##### PROVIDED DATA
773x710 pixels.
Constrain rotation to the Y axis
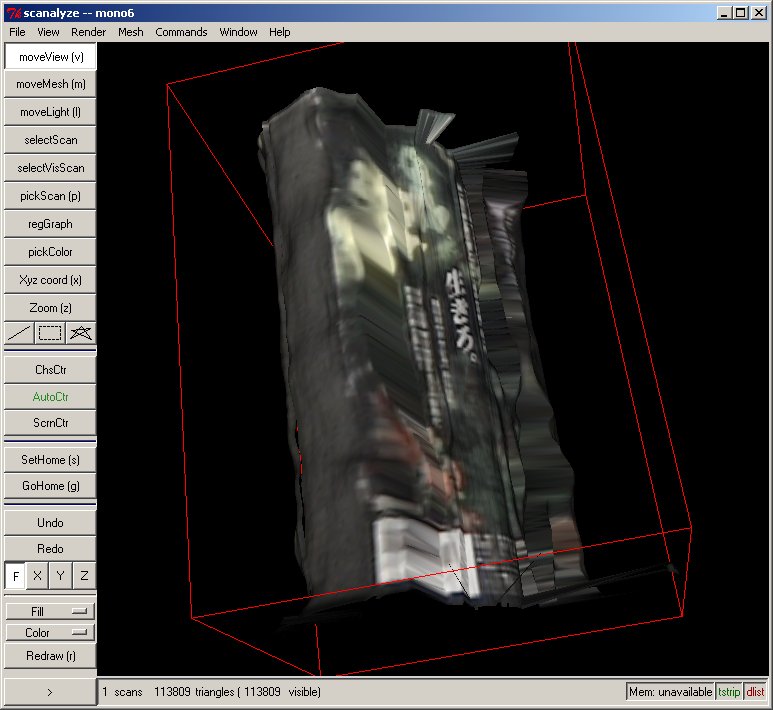pyautogui.click(x=61, y=576)
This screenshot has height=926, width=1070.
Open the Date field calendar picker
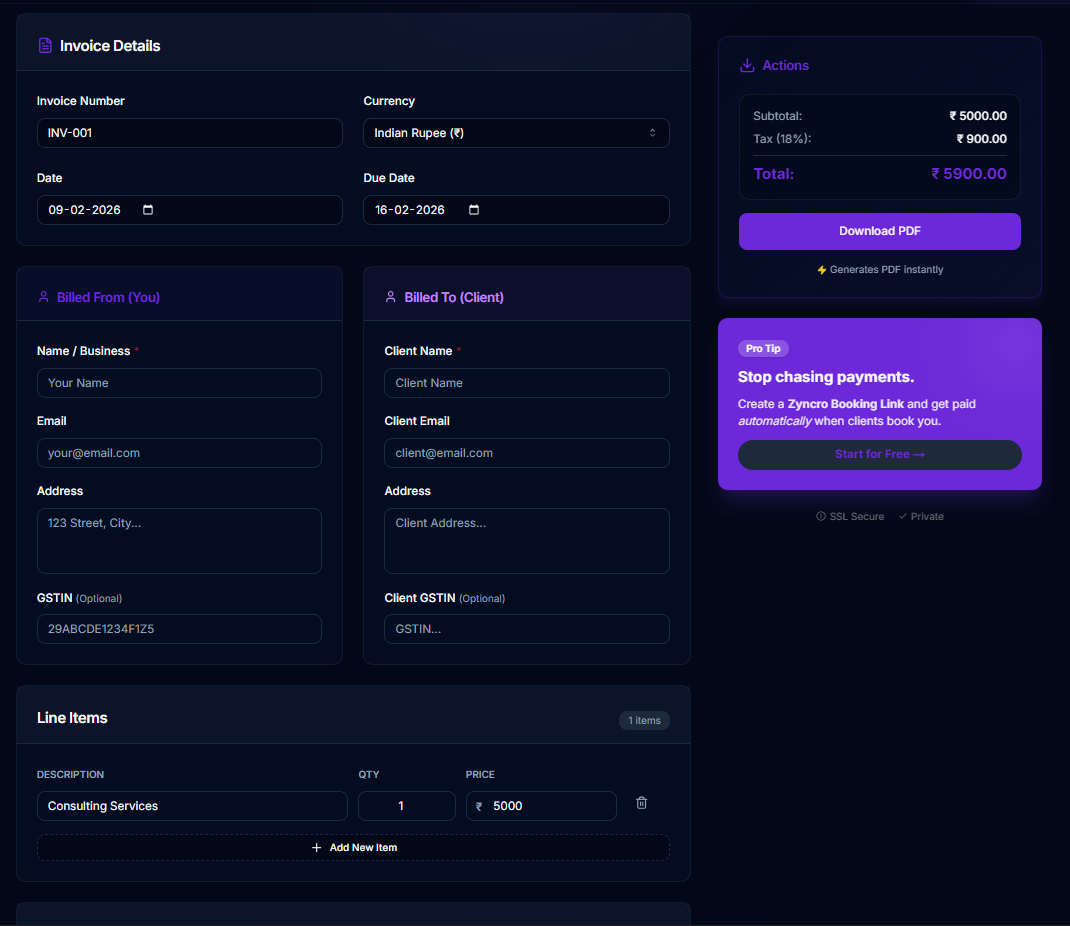[147, 210]
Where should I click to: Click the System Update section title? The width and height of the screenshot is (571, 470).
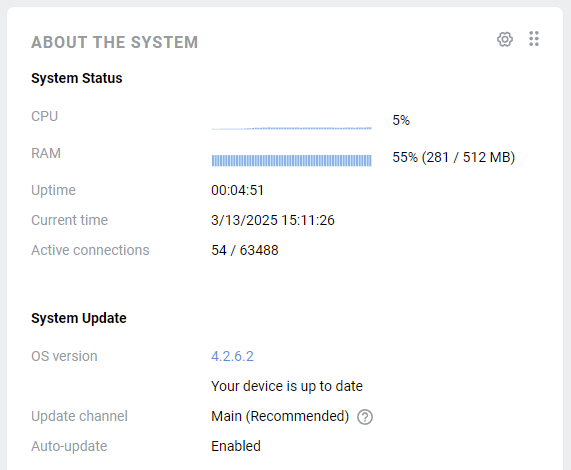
##########
YOUR ASSIGNMENT: Reproduce the whole listing above word for word, but not its pictures.

SOLUTION TO THIS TASK:
773x710 pixels.
Constrain rotation to the Y axis
pyautogui.click(x=61, y=576)
This screenshot has height=926, width=1070.
Open the Date field calendar picker
[147, 210]
Where should I click to: Click the System Update section title? The width and height of the screenshot is (571, 470).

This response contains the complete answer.